**What to work on:** Reproduce the items below, substituting "desktop assistant" for every occurrence of "computer-use agent" and leaving all other text unchanged.

===== Data for processing

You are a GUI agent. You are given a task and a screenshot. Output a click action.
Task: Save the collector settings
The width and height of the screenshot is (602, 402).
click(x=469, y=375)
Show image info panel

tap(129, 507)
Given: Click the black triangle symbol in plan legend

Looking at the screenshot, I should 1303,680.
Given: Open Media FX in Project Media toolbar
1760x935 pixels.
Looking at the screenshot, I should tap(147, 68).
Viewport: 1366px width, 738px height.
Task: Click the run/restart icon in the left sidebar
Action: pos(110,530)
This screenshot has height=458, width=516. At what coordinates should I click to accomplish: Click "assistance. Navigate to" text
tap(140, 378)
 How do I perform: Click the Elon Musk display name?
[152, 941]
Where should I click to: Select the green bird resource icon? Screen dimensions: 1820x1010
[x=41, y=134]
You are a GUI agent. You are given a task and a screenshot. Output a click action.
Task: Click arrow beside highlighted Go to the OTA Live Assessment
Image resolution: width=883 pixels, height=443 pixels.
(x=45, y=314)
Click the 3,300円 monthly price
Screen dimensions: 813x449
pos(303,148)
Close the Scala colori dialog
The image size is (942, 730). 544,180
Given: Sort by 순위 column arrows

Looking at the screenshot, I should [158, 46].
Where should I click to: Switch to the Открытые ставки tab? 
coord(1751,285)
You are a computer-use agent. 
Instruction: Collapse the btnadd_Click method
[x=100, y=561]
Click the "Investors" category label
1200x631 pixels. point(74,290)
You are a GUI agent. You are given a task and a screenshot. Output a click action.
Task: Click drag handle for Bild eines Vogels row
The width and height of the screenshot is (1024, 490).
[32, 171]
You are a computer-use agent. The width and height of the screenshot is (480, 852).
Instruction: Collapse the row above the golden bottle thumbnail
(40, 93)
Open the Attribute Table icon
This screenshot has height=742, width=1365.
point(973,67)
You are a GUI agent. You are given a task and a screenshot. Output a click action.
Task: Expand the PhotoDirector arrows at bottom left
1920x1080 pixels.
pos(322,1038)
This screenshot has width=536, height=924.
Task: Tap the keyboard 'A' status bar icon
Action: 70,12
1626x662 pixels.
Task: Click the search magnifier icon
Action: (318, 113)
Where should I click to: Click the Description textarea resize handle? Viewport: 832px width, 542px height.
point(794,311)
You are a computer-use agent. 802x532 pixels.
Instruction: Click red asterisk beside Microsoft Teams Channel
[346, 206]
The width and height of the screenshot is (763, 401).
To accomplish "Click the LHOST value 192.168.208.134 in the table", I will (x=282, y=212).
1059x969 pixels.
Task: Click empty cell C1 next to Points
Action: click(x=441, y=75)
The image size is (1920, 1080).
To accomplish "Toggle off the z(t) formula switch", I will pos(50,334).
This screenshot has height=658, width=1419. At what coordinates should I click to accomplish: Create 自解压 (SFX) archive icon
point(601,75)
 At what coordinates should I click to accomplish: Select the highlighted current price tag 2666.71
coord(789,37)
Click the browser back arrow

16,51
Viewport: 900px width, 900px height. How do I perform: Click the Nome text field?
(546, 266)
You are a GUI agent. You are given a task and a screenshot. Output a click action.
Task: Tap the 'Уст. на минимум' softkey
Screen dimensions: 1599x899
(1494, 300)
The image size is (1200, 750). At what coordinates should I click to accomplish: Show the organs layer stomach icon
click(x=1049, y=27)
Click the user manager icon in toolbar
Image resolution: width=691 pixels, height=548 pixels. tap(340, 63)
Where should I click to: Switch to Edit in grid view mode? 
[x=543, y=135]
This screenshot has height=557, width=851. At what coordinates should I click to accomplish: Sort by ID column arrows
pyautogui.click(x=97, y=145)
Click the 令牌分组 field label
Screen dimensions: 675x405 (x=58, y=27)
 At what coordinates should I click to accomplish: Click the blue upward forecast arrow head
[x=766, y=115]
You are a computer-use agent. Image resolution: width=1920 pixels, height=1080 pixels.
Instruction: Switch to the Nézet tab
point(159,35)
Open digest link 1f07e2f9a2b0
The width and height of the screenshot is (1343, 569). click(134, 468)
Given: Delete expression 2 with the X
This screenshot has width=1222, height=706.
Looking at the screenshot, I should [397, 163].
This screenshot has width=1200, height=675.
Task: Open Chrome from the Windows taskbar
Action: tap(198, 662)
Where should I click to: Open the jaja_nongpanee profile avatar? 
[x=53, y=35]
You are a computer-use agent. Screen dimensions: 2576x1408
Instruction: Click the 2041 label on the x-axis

==========

**Solution to this task:**
You are a GUI agent. You are given a task and a screenshot. Output a click action.
Task: Save the collector settings
The width and height of the screenshot is (602, 402).
click(x=469, y=375)
Show image info panel

tap(129, 507)
Given: Click the black triangle symbol in plan legend

Looking at the screenshot, I should 1303,680.
Given: Open Media FX in Project Media toolbar
1760x935 pixels.
Looking at the screenshot, I should tap(147, 68).
Viewport: 1366px width, 738px height.
Task: Click the run/restart icon in the left sidebar
Action: pos(110,530)
This screenshot has height=458, width=516. At what coordinates should I click to accomplish: Click "assistance. Navigate to" text
tap(140, 378)
 How do I perform: Click the Elon Musk display name?
[152, 941]
Where should I click to: Select the green bird resource icon? Screen dimensions: 1820x1010
[x=41, y=134]
You are a GUI agent. You are given a task and a screenshot. Output a click action.
Task: Click arrow beside highlighted Go to the OTA Live Assessment
Image resolution: width=883 pixels, height=443 pixels.
(x=45, y=314)
Click the 3,300円 monthly price
Screen dimensions: 813x449
pos(303,148)
Close the Scala colori dialog
The image size is (942, 730). 544,180
Given: Sort by 순위 column arrows

Looking at the screenshot, I should [158, 46].
Where should I click to: Switch to the Открытые ставки tab? 
coord(1751,285)
You are a desktop assistant. 
Instruction: Collapse the btnadd_Click method
[x=100, y=561]
Click the "Investors" category label
1200x631 pixels. point(74,290)
You are a GUI agent. You are given a task and a screenshot. Output a click action.
Task: Click drag handle for Bild eines Vogels row
The width and height of the screenshot is (1024, 490).
[32, 171]
You are a desktop assistant. The width and height of the screenshot is (480, 852).
Instruction: Collapse the row above the golden bottle thumbnail
(40, 93)
Open the Attribute Table icon
This screenshot has height=742, width=1365.
point(973,67)
You are a GUI agent. You are given a task and a screenshot. Output a click action.
Task: Expand the PhotoDirector arrows at bottom left
1920x1080 pixels.
pos(322,1038)
This screenshot has width=536, height=924.
Task: Tap the keyboard 'A' status bar icon
Action: 70,12
1626x662 pixels.
Task: Click the search magnifier icon
Action: (318, 113)
Where should I click to: Click the Description textarea resize handle? Viewport: 832px width, 542px height.
point(794,311)
You are a desktop assistant. 802x532 pixels.
Instruction: Click red asterisk beside Microsoft Teams Channel
[346, 206]
The width and height of the screenshot is (763, 401).
To accomplish "Click the LHOST value 192.168.208.134 in the table", I will (x=282, y=212).
1059x969 pixels.
Task: Click empty cell C1 next to Points
Action: click(x=441, y=75)
The image size is (1920, 1080).
To accomplish "Toggle off the z(t) formula switch", I will pos(50,334).
This screenshot has height=658, width=1419. At what coordinates should I click to accomplish: Create 自解压 (SFX) archive icon
point(601,75)
 At what coordinates should I click to accomplish: Select the highlighted current price tag 2666.71
coord(789,37)
Click the browser back arrow

16,51
Viewport: 900px width, 900px height. How do I perform: Click the Nome text field?
(546, 266)
You are a GUI agent. You are given a task and a screenshot. Output a click action.
Task: Tap the 'Уст. на минимум' softkey
Screen dimensions: 1599x899
(1494, 300)
The image size is (1200, 750). At what coordinates should I click to accomplish: Show the organs layer stomach icon
click(x=1049, y=27)
Click the user manager icon in toolbar
Image resolution: width=691 pixels, height=548 pixels. tap(340, 63)
Where should I click to: Switch to Edit in grid view mode? 
[x=543, y=135]
This screenshot has height=557, width=851. At what coordinates should I click to accomplish: Sort by ID column arrows
pyautogui.click(x=97, y=145)
Click the 令牌分组 field label
Screen dimensions: 675x405 (x=58, y=27)
 At what coordinates should I click to accomplish: Click the blue upward forecast arrow head
[x=766, y=115]
You are a desktop assistant. Image resolution: width=1920 pixels, height=1080 pixels.
Instruction: Switch to the Nézet tab
point(159,35)
Open digest link 1f07e2f9a2b0
The width and height of the screenshot is (1343, 569). click(134, 468)
Given: Delete expression 2 with the X
This screenshot has width=1222, height=706.
Looking at the screenshot, I should [397, 163].
This screenshot has width=1200, height=675.
Task: Open Chrome from the Windows taskbar
Action: tap(198, 662)
Where should I click to: Open the jaja_nongpanee profile avatar? 
[x=53, y=35]
You are a desktop assistant. Screen dimensions: 2576x1408
Instruction: Click the 2041 label on the x-axis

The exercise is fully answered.